After years of uncontrolled seizure activity, Christopher Borck resigned himself to a life of isolation. Epilepsy prevented the otherwise healthy young man from doing everyday things like driving a car and living independently. Even though he was taking seizure-control medication, his seizures were frequent and unpredictable. When they started happening about every two weeks, and several resulted in injury, Christopher decided he had enough of accidentally hurting himself and being closed off from the world.
Everything changed after he contacted the Texas Comprehensive Epilepsy Program at Memorial Hermann–Texas Medical Center. A weeklong stay in the epilepsy monitoring unit (EMU) identified the source of his seizures and doctors were able to find a treatment to give him back the life he was missing.
Epilepsy, a neurological condition characterized by recurrent, unprovoked seizures, is the second-most common neurological condition and affects more than three million Americans. Medication can be effective at controlling seizure activity, but unfortunately not all patients find relief and are left with a diminished quality of life.
“It started when I was 12 years old,” says Christopher. “I think I had about four or five seizures the night it started, and my mom was absolutely terrified.” After a battery of tests, doctors diagnosed him with epilepsy. Christopher tried multiple different medications, but nothing stopped the seizures. He was unable to live an active, full life.

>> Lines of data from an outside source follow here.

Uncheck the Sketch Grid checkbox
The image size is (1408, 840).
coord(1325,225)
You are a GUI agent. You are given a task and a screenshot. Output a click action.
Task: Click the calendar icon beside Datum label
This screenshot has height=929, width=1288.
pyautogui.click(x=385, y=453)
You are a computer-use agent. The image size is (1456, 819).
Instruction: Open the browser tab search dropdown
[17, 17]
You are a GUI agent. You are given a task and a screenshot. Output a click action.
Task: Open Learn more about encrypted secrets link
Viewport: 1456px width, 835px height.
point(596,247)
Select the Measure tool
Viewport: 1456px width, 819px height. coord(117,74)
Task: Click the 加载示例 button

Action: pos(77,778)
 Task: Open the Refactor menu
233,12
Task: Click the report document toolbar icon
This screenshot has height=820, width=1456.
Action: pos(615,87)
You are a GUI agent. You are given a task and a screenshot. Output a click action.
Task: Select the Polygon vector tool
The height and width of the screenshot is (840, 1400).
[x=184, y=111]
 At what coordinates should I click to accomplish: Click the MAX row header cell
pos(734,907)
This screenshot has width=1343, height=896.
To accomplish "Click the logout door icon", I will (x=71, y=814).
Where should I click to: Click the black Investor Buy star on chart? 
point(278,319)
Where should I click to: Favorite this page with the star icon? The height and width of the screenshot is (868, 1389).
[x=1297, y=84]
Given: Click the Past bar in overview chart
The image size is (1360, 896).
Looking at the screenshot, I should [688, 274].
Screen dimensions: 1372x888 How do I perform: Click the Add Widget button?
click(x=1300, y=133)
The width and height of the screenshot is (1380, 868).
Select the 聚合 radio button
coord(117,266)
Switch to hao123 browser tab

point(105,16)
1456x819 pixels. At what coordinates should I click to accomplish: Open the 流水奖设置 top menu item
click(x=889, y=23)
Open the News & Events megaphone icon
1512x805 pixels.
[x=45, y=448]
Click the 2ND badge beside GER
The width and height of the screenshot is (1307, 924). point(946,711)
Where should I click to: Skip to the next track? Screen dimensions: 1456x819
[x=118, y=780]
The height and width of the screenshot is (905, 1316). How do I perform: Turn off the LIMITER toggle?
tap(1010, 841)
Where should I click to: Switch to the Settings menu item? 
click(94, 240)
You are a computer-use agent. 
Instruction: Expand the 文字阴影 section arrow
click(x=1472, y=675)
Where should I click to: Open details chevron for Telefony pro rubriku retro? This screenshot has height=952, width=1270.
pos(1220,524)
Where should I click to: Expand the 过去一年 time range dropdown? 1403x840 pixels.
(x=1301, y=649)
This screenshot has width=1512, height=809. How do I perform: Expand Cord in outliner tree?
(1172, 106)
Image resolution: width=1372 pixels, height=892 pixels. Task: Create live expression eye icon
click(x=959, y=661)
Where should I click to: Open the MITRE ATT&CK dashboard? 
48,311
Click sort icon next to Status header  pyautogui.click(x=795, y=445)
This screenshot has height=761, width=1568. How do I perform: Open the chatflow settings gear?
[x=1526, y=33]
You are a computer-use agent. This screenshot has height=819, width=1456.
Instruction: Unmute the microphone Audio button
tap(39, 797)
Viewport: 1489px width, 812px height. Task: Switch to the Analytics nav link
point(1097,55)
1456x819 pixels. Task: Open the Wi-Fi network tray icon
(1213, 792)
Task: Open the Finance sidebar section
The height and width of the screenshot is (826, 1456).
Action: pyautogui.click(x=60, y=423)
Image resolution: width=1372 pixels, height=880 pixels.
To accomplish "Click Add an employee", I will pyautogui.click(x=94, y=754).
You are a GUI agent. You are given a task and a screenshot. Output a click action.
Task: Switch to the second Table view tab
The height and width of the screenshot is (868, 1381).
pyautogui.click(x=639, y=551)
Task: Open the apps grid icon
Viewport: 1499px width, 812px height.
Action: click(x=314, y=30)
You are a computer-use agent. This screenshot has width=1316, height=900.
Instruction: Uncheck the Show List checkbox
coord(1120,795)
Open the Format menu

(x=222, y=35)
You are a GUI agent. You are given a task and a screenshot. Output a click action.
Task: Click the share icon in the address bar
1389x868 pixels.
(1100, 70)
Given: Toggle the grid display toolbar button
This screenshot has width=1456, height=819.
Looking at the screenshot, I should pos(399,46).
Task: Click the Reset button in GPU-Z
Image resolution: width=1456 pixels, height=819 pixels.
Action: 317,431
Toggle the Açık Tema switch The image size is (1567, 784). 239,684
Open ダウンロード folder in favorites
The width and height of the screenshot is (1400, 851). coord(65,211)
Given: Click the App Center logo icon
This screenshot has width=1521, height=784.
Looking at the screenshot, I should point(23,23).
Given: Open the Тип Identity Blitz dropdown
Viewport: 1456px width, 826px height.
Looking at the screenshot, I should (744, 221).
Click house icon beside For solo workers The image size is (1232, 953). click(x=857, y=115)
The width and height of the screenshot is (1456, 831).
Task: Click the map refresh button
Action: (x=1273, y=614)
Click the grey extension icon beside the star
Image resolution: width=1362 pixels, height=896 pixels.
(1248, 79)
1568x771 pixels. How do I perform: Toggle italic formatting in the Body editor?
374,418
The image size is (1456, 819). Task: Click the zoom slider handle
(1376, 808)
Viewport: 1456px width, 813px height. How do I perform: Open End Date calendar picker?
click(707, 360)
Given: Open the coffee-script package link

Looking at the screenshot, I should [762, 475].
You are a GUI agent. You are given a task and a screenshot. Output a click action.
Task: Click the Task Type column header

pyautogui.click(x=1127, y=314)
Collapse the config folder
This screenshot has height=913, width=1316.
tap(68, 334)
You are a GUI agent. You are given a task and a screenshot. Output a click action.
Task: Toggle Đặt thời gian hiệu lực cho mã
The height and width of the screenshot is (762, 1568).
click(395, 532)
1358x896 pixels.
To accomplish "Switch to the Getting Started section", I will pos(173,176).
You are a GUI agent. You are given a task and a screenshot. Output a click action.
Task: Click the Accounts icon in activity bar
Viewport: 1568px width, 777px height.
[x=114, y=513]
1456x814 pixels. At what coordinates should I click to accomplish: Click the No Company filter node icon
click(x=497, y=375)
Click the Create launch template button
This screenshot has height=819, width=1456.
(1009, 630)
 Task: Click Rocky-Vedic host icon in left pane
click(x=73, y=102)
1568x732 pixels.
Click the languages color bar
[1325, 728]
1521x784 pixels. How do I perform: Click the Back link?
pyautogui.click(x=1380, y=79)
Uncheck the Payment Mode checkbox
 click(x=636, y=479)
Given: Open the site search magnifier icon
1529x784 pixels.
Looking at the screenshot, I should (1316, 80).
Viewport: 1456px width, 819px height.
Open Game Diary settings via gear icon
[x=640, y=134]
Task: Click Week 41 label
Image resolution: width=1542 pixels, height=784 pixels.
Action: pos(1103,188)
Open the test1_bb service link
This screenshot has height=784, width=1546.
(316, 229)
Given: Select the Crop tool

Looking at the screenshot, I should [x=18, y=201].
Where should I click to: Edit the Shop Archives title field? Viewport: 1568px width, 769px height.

Frustrated and losing hope, Christopher came to the Memorial Hermann Mischer Neuroscience Institute looking for a miracle. And, that’s exactly what he found. He was 33 years old when he stayed in the EMU for a week where he remained under constant supervision. Using leading-edge technology, doctors applied stress to his brain to intentionally cause seizure activity. The data they collected during Christopher’s stay allowed them to identify the specific part of the brain that was causing the seizures and they determined a treatment option that would finally bring relief.
“They placed electrodes not on the scalp, but directly on the brain, and saw there was a knot in my brain where the seizures were coming from,” Christopher said. Doctors recommended surgery to remove that portion of brain tissue and gave him a 60-percent chance of being seizure free with medication.
It has been two years since surgery, and Christopher has not had any seizures. Finally, he is free to get out of his home, meet new people and experience all the things a young adult should. “Everything is opening up,” he said. “I met my now wife, Jessica, and we got married, moved into a house and had a baby.”
Christopher’s experience as an epilepsy patient guides him each day in his career as an EEG technologist and magnetoencephalography (MEG) technologist. In a full-circle moment, his professional journey brought him to Memorial Hermann where he now cares for patients who are dealing with some of the same epilepsy challenges he faced.
We are recognized as a Level 4 epilepsy center by the National Association of Epilepsy Centers (NAEC). This highest designation is reserved for programs with the experience to provide specialized medical and surgical treatment for complex epilepsy cases.
Epilepsy Monitoring Unit (EMU)
Our epilepsy monitoring unit (EMU) is the largest and most comprehensive in the region. Patients with medically uncontrolled seizures, those with an unknown cause of seizure activity, and those being evaluated for surgery can be assessed during an inpatient stay in the EMU, where they are monitored 24/7 to detect even the smallest sign of seizure activity.
We are one of the few epilepsy programs to provide clinical magnetoencephalography (MEG) studies, and patients who are seeking a solution to seizures that are not controlled with medication come from around the nation and the world. Memorial Hermann brought the first magnetoencephalography (MEG) to Houston in 1996, and it is one of the longest, uninterrupted operating MEG centers in the country.
Magnetoencephalography is a noninvasive diagnostic process for evaluating epilepsy and other neurological conditions by locating abnormalities inside the brain. This advanced technology maps brain function and pinpoints the precise source of seizure activity. With this important information, physicians can create a targeted treatment plan aimed directly at the identified area of the brain.